**Work instructions**
Below are entries; write every one of them out again exactly.

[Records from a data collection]
____

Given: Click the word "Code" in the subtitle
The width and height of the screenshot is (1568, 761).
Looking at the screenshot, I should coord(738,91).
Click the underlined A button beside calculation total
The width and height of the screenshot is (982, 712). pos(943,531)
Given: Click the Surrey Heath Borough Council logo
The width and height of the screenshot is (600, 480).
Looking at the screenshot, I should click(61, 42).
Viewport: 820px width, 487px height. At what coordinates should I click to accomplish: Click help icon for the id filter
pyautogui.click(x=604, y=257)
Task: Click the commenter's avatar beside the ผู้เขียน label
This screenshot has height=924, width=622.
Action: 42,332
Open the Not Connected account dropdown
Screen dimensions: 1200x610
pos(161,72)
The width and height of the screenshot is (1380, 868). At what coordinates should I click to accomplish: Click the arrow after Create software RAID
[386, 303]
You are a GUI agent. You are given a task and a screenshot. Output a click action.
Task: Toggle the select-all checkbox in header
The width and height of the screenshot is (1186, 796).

____

**Written answer**
Given: Click the word "Code" in the subtitle
The width and height of the screenshot is (1568, 761).
Looking at the screenshot, I should coord(738,91).
Click the underlined A button beside calculation total
The width and height of the screenshot is (982, 712). pos(943,531)
Given: Click the Surrey Heath Borough Council logo
The width and height of the screenshot is (600, 480).
Looking at the screenshot, I should click(61, 42).
Viewport: 820px width, 487px height. At what coordinates should I click to accomplish: Click help icon for the id filter
pyautogui.click(x=604, y=257)
Task: Click the commenter's avatar beside the ผู้เขียน label
This screenshot has height=924, width=622.
Action: 42,332
Open the Not Connected account dropdown
Screen dimensions: 1200x610
pos(161,72)
The width and height of the screenshot is (1380, 868). At what coordinates should I click to accomplish: Click the arrow after Create software RAID
[386, 303]
You are a GUI agent. You are given a task and a screenshot. Output a click action.
Task: Toggle the select-all checkbox in header
The width and height of the screenshot is (1186, 796).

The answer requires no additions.